» Texte fourni:

La notion d'innovation sociale connaît un regain d’attention dans les milieux académiques, mais elle a un large écho à la fois auprès des acteurs de la société civile et des institutions politiques, nationales et internationales.
À titre d’exemple, ces dernières années, l’Union européenne a lancé au moins cinq projets de recherche sur l’innovation sociale, qui font suite à l’Open Book Of Social Innovation publié en 2008 et à l’étude de 2011 Stratégie Europe 2020 du Bepa (Bureau des conseillers de politique européenne). Dans ces publications, on préconise l’innovation sociale comme « une nouvelle solution à un problème social, qui a la particularité d’être plus efficace et soutenable » et comme « la création de nouvelles relations sociales et de partenariat qui impliquent les usagers dans la définition de l’offre de service ».
Il n’est pas anodin qu’une telle réflexion sur l’innovation sociale ait émergé en période de crise économique. On met ainsi l’accent sur la capacité de la société civile à répondre à des problèmes sociaux tout en donnant des dispositions afin que les États membres soutiennent ces initiatives. La preuve en France avec l’article 15 de la loi relative à l’Économie sociale et solidaire qui définit l’innovation sociale comme une recherche de solution à des problèmes non résolus par l’État ou le marché grâce à des projets alliant des objectifs et des moyens sociaux.
Dans cette perspective, l’innovation sociale est conçue comme un facteur de croissance mais cantonnée aux activités de service qui sont orientées vers la réduction du chômage, le développement humain, la cohésion sociale, la réduction des inégalités. Dans ce sens, l’intervention des initiatives portées par la société civile est considérée comme nécessaire afin d’imaginer des nouvelles solutions pour résoudre les problématiques sociales qui apparaissent avec la crise économique. L’innovation sociale, telle que « prescrite » par les pouvoirs publics européens aujourd’hui, véhicule donc un imaginaire vertueux quant à sa capacité à améliorer le bien-être des populations par les réponses apportées aux nouveaux besoins.

» Description du problème: Prolongez le texte sur l'innovation sociale en reprenant après sa dernière phrase, dans le même ton.

» Données:
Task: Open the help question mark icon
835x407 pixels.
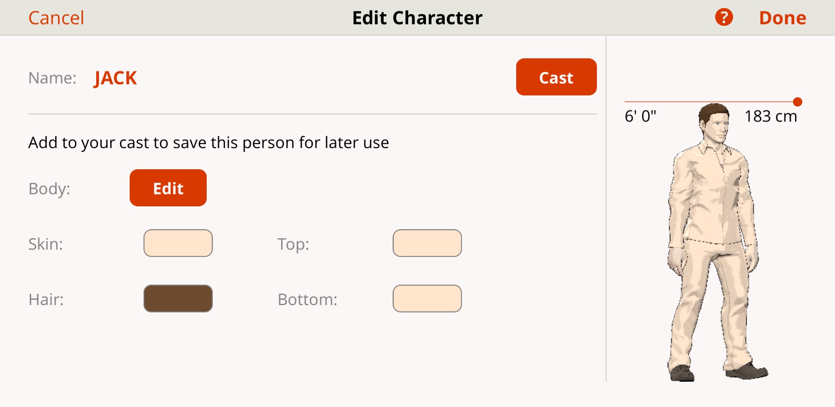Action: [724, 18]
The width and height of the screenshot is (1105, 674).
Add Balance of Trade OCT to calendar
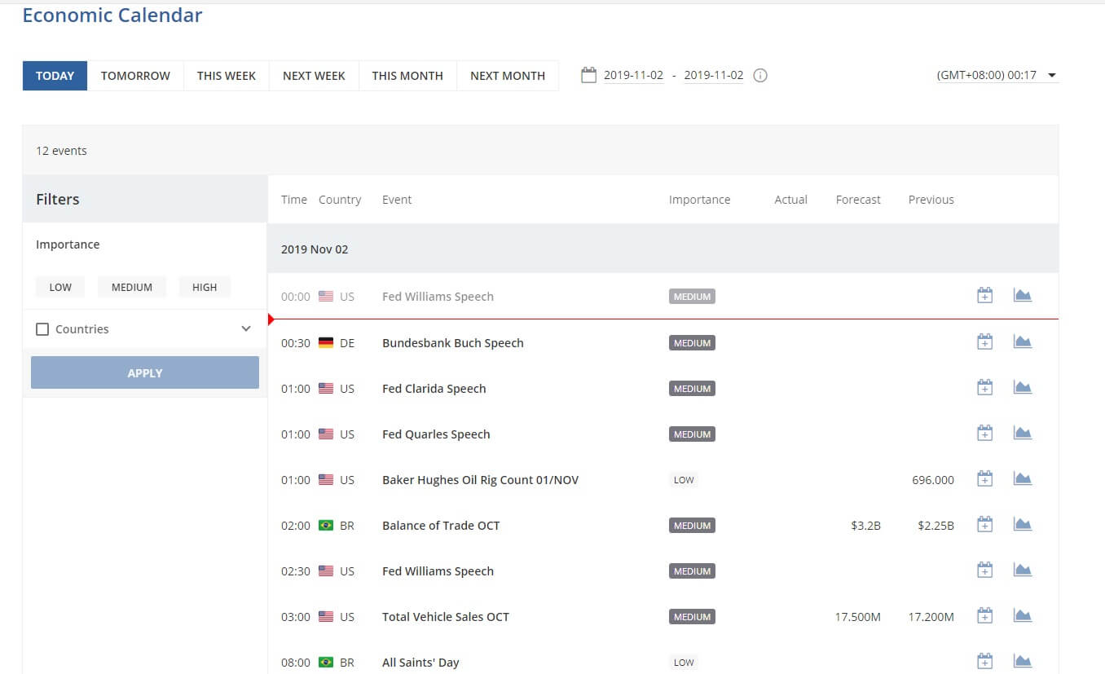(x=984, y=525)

* * *

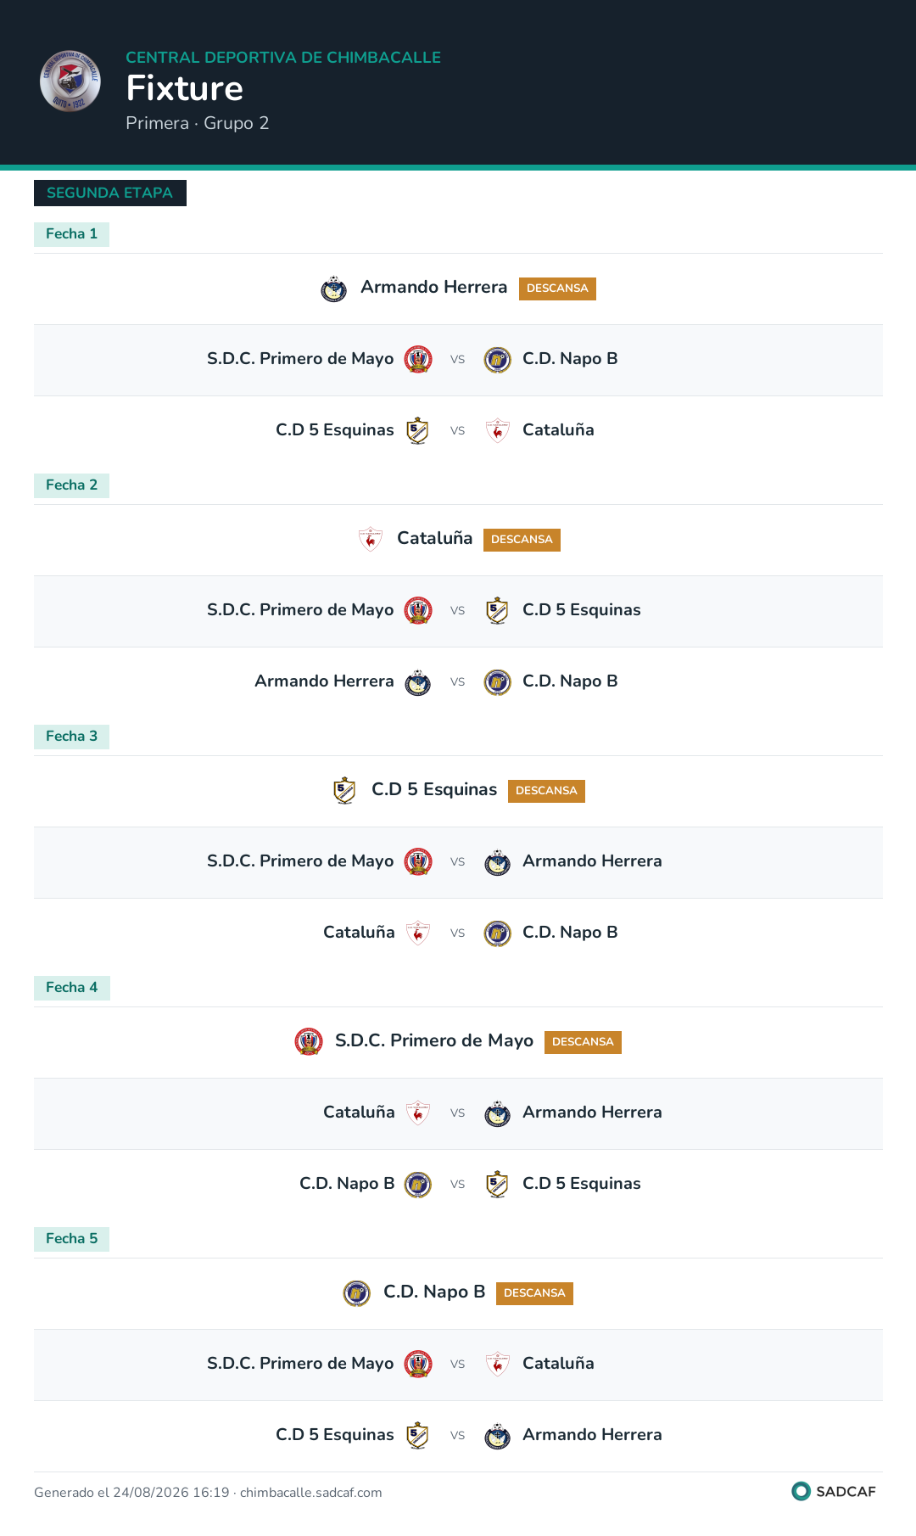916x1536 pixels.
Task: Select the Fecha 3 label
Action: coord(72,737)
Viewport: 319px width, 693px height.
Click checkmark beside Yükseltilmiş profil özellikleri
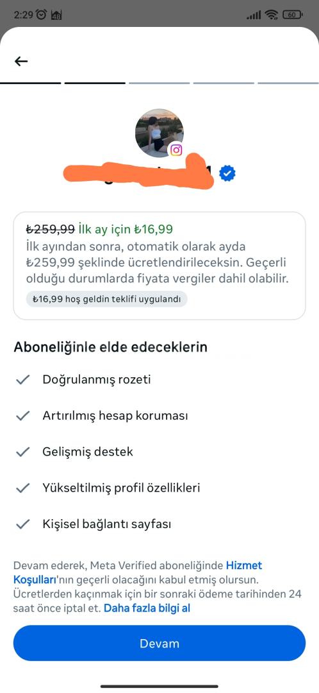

» Résultat obtenu:
Retour sur les pratiques d’innovation sociale
Cette imbrication de l’innovation sociale dans un système d’innovation continuelle au service des finalités économiques ne va pas de soi, et il faut réinterroger les premiers écrits sur l’innovation sociale pour en proposer une lecture plus complexe, avec une toute autre connotation heuristique.
Dans un dossier spécial de la revue Autrement datant de 1981, on cherche à décrire toutes ces « révolutions minuscules » qui traduisent en pratiques les aspirations citoyennes exprimées auparavant dans la rue. Dans ces premiers écrits, on insiste sur l’invention de pratiques concrètes auxquelles l’on veut « conférer un sens », qui pourrait être celui d’une nouvelle conception de la démocratie par la création d’espaces d’autonomie. L’émergence de nouveaux modes d’implication, prenant en compte à la fois la subjectivité et les besoins personnels des acteurs ainsi que la pérennisation économique de leurs initiatives, amène aux premières conceptualisations de l’innovation sociale.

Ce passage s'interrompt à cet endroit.